→ WHAT TO WORK ON:
Word for word, please restate the lines from the beginning of the data through the line in which "Sitemap (90, 2464)" appears.

→ MATERIAL PROVIDED:
________________
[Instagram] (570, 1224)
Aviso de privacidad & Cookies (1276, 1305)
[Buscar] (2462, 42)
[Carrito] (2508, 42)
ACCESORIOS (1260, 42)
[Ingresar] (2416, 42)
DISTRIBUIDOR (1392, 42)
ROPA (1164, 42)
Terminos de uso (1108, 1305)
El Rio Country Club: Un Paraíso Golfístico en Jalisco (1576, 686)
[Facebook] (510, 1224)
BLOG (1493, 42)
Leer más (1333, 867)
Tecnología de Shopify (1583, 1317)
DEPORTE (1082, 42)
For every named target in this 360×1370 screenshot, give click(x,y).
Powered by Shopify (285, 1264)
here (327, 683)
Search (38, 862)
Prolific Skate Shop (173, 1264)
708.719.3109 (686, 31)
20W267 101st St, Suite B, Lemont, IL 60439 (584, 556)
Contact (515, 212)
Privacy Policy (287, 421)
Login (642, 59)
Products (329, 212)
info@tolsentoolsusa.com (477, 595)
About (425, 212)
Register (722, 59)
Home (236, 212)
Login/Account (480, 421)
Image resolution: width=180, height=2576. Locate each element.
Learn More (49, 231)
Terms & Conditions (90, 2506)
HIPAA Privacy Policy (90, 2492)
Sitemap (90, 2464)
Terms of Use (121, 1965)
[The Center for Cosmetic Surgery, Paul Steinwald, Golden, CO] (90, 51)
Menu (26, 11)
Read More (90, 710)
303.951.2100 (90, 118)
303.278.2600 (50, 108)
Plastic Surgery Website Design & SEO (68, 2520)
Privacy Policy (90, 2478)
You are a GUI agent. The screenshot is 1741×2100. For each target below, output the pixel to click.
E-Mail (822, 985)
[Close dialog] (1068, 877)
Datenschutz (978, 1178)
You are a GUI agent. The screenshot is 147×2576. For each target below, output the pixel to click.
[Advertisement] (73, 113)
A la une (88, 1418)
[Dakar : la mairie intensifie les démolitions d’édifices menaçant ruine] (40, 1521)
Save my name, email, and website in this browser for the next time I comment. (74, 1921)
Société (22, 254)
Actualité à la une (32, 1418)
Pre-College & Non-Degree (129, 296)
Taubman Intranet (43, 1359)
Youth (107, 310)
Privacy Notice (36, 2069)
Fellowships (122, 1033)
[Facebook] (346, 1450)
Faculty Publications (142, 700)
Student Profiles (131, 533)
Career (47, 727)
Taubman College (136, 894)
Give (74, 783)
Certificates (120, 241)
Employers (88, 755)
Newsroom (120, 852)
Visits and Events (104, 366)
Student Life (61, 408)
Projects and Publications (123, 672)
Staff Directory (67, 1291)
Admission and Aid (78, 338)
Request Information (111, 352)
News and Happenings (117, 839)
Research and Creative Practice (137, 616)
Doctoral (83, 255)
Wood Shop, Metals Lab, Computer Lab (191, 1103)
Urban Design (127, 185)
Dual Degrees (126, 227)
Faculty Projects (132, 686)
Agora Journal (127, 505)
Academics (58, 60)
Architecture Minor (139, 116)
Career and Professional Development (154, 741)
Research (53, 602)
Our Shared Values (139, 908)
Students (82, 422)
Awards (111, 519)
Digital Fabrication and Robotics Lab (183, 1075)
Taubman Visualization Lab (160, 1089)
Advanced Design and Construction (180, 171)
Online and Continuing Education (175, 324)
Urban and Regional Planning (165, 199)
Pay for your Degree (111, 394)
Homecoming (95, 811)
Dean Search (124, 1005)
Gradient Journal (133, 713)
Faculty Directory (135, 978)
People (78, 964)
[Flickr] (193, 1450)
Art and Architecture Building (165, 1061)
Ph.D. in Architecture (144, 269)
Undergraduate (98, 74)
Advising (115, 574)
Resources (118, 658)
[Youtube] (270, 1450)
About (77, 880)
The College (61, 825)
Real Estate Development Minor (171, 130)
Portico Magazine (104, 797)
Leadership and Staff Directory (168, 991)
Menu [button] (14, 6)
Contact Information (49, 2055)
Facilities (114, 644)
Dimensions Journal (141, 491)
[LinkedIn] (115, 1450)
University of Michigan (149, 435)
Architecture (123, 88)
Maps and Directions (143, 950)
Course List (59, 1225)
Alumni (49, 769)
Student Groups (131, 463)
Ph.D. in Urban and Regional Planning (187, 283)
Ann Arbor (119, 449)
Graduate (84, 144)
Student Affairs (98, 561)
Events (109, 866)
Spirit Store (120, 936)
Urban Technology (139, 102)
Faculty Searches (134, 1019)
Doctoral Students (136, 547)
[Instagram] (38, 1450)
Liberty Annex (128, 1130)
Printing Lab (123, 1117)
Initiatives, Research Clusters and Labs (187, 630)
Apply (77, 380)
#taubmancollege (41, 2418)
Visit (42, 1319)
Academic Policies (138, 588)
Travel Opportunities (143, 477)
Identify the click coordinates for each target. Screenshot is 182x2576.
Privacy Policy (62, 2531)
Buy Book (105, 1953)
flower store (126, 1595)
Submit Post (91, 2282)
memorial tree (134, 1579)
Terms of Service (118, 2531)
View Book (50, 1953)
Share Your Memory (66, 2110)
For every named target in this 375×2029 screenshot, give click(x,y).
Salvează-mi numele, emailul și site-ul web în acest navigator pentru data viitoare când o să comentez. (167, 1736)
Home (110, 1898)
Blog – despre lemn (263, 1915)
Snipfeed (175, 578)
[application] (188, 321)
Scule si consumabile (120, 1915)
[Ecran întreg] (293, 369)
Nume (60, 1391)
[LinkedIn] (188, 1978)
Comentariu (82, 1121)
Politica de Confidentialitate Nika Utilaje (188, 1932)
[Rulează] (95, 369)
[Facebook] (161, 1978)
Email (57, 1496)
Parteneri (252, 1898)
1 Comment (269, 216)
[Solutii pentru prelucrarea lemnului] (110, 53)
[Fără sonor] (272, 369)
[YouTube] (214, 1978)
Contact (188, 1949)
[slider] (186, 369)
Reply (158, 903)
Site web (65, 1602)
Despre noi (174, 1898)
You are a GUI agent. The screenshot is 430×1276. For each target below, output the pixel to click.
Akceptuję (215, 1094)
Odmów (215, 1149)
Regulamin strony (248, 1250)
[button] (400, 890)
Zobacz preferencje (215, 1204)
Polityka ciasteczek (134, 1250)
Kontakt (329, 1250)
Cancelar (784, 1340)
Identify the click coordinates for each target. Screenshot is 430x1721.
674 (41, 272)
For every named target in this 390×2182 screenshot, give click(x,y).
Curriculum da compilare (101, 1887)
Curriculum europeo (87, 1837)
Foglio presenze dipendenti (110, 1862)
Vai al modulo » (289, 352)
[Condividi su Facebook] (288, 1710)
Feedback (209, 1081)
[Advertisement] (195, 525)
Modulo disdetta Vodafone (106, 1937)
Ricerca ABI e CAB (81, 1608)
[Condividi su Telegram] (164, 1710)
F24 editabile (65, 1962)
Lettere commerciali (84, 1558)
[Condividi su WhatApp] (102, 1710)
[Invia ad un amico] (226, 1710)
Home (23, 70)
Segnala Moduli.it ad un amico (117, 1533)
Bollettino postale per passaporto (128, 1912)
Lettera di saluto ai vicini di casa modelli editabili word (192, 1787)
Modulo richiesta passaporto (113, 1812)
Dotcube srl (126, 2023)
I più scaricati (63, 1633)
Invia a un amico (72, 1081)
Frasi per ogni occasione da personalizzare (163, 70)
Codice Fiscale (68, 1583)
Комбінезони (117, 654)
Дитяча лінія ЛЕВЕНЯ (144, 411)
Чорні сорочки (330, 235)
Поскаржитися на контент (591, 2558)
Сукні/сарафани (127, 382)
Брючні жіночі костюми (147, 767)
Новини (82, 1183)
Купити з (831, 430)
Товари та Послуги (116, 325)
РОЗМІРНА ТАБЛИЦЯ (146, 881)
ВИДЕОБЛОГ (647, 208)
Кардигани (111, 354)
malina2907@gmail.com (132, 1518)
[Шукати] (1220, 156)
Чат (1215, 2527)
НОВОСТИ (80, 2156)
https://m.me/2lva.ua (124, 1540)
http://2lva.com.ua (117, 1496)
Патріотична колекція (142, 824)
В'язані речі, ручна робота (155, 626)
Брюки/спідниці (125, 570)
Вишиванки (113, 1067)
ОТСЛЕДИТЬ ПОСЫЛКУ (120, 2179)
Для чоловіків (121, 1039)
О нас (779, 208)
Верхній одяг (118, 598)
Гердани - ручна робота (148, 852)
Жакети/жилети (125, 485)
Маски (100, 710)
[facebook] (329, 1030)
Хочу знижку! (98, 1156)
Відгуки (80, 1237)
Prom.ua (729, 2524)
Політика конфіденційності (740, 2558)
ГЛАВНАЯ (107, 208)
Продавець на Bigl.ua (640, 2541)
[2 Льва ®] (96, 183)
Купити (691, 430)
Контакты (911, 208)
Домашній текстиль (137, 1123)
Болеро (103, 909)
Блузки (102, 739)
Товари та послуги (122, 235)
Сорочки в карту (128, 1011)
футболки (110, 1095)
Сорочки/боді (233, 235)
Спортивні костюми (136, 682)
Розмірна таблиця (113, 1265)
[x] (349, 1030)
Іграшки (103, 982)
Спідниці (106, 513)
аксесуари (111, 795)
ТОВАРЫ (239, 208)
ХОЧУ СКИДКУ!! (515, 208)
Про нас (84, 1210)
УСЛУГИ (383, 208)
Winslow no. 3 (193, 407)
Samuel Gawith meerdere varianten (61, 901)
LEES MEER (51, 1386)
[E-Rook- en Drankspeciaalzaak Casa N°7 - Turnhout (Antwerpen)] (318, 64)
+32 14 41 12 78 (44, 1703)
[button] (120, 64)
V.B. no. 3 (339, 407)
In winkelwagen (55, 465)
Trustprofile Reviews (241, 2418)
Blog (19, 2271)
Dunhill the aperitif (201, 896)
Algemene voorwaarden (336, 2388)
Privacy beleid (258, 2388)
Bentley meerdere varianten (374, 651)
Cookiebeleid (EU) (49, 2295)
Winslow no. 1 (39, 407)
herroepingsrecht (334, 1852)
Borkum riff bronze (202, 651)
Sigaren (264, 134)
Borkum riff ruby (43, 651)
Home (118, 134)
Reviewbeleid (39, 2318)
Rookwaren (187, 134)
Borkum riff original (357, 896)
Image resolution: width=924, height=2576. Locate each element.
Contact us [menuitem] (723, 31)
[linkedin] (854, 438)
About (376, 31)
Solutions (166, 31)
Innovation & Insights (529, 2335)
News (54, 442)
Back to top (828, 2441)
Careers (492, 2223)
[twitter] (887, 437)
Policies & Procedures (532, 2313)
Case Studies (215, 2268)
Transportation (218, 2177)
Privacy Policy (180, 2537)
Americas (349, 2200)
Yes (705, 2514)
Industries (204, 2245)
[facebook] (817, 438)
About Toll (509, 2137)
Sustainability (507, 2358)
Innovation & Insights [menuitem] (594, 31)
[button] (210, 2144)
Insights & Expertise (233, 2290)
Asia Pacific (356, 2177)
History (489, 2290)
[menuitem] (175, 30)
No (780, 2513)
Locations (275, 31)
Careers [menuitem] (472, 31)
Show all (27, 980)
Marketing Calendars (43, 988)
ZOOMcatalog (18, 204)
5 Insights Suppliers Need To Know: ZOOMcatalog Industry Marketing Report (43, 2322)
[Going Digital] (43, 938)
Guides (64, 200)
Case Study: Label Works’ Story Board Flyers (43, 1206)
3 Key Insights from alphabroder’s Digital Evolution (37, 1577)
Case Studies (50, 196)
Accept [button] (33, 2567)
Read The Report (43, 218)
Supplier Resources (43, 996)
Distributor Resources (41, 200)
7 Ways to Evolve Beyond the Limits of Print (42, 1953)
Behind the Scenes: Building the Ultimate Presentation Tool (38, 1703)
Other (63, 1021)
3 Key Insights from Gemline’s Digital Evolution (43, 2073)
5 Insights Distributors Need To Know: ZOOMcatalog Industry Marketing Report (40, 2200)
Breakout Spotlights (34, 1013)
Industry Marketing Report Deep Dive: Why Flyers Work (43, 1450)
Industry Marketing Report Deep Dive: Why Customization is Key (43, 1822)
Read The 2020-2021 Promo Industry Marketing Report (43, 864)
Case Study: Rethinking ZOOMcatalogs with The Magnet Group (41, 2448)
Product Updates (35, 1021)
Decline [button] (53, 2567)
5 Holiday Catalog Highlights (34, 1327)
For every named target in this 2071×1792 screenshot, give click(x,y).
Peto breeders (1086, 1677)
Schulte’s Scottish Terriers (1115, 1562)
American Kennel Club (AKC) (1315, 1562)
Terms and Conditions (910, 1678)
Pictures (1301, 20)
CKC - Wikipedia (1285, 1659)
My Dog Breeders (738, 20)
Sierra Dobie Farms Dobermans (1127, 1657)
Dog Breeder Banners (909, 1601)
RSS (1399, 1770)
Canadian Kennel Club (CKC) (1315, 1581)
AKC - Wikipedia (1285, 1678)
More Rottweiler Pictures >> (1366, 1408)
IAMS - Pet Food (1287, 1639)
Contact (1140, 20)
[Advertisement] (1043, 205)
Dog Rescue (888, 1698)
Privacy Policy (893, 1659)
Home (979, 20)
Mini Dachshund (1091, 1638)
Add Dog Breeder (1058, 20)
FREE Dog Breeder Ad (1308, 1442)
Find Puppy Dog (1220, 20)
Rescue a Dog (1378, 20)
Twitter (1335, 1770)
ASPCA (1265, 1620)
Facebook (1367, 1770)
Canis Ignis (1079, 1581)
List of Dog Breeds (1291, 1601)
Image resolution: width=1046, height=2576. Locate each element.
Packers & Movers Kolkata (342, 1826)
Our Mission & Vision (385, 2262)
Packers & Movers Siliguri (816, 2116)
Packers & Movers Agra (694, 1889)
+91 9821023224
________________
→ PROBLEM SOLUTION:
[Instagram] (570, 1224)
Aviso de privacidad & Cookies (1276, 1305)
[Buscar] (2462, 42)
[Carrito] (2508, 42)
ACCESORIOS (1260, 42)
[Ingresar] (2416, 42)
DISTRIBUIDOR (1392, 42)
ROPA (1164, 42)
Terminos de uso (1108, 1305)
El Rio Country Club: Un Paraíso Golfístico en Jalisco (1576, 686)
[Facebook] (510, 1224)
BLOG (1493, 42)
Leer más (1333, 867)
Tecnología de Shopify (1583, 1317)
DEPORTE (1082, 42)
For every named target in this 360×1370 screenshot, give click(x,y).
Powered by Shopify (285, 1264)
here (327, 683)
Search (38, 862)
Prolific Skate Shop (173, 1264)
708.719.3109 (686, 31)
20W267 101st St, Suite B, Lemont, IL 60439 (584, 556)
Contact (515, 212)
Privacy Policy (287, 421)
Login (642, 59)
Products (329, 212)
info@tolsentoolsusa.com (477, 595)
About (425, 212)
Register (722, 59)
Home (236, 212)
Login/Account (480, 421)
Image resolution: width=180, height=2576. Locate each element.
Learn More (49, 231)
Terms & Conditions (90, 2506)
HIPAA Privacy Policy (90, 2492)
Sitemap (90, 2464)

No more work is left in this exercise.